Based on registry data, FDA revises Sapien label

The FDA broadened the pool of patients with inoperable aortic valve stenosis by approving revised labeling for the Sapien Transcatheter Heart Valve. The agency based its decision in part on data from the Transcatheter Valve Therapy Registry (TVTR).

The Sapien (Edwards Lifesciences) valve was approved by the FDA in November 2011 for inoperable patients with severe aortic valve stenosis using a transfemoral approach. In October 2012 it also won the FDA’s blessing for high-risk patients as well with delivery approved both transfemorally and transapically. At the time, Irving, Calif.-based Edwards Lifesciences reported that it would continue to evaluate the device with registry data.

The revised labeling opens the door for procedures using either access point in inoperable patients.

According to the FDA, Edwards Lifesciences provided data from the TVTR and device registries in Europe in addition to results from clinical trials and published studies. Data from thousands of procedures indicated that use of an alternative access point made no difference in device performance or its benefit-risk profile.

The TVTR is jointly administered by the American College of Cardiology (ACC) and Society for Thoracic Surgeons.
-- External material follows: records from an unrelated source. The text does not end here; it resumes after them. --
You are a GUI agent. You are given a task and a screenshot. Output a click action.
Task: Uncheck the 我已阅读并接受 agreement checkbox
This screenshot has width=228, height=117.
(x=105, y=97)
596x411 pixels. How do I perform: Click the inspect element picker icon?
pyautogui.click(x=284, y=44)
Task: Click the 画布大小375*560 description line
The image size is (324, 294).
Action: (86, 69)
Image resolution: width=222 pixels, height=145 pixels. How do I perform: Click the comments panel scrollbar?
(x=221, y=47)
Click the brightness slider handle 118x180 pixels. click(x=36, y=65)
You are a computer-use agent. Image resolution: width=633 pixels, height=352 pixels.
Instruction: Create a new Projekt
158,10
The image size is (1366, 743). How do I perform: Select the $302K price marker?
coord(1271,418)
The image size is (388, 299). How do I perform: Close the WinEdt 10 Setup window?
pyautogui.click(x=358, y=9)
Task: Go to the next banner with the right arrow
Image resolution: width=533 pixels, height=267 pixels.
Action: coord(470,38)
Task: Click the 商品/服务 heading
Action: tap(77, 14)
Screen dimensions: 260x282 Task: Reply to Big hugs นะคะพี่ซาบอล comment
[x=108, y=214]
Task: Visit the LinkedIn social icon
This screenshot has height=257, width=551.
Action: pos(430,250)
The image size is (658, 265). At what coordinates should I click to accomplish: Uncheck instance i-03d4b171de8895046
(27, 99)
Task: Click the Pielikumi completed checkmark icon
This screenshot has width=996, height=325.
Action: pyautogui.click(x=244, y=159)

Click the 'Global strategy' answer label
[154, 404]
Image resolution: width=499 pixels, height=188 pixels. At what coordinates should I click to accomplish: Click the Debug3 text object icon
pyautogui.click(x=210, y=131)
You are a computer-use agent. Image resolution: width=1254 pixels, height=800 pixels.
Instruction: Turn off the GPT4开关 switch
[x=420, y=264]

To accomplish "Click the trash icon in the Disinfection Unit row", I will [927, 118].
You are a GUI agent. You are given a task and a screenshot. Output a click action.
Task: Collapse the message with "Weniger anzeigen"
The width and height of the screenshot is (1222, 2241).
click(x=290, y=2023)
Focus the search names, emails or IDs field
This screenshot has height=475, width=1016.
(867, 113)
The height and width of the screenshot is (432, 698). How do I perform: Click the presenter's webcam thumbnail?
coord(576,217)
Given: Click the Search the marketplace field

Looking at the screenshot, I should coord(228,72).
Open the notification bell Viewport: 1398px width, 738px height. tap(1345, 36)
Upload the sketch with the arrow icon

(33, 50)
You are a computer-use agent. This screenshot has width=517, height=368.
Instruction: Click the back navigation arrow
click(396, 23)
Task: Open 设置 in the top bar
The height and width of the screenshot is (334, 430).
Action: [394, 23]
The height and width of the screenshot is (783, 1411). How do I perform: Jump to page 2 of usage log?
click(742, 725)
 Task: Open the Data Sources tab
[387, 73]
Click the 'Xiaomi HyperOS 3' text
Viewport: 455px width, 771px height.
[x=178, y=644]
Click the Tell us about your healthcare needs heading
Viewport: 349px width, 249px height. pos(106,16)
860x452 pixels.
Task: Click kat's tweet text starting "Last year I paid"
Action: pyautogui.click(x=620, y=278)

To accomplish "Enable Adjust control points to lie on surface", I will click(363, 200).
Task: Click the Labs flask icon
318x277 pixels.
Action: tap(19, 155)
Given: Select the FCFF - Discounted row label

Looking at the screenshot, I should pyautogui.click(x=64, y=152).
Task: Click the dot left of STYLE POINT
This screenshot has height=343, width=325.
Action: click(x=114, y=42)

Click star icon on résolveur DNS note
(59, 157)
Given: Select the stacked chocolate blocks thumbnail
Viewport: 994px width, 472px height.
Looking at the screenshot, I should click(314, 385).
In statements, the FDA and the ACC pointed to the role that registries can play in monitoring patients and evaluating outcomes after a device is approved.

“The FDA’s decision is a true testament to the efficiency of rigorous clinical registries, which allowed FDA to make a prompt decision that will impact thousands of patients who previously would have not had access to this procedure,” said ACC President John G. Harold, MD.

Jeffrey Shuren, MD, director of the FDA’s Center for Devices and Radiological Health, called the use of device registries “a new paradigm for the FDA, researchers, registry sponsors and the medical device industry.”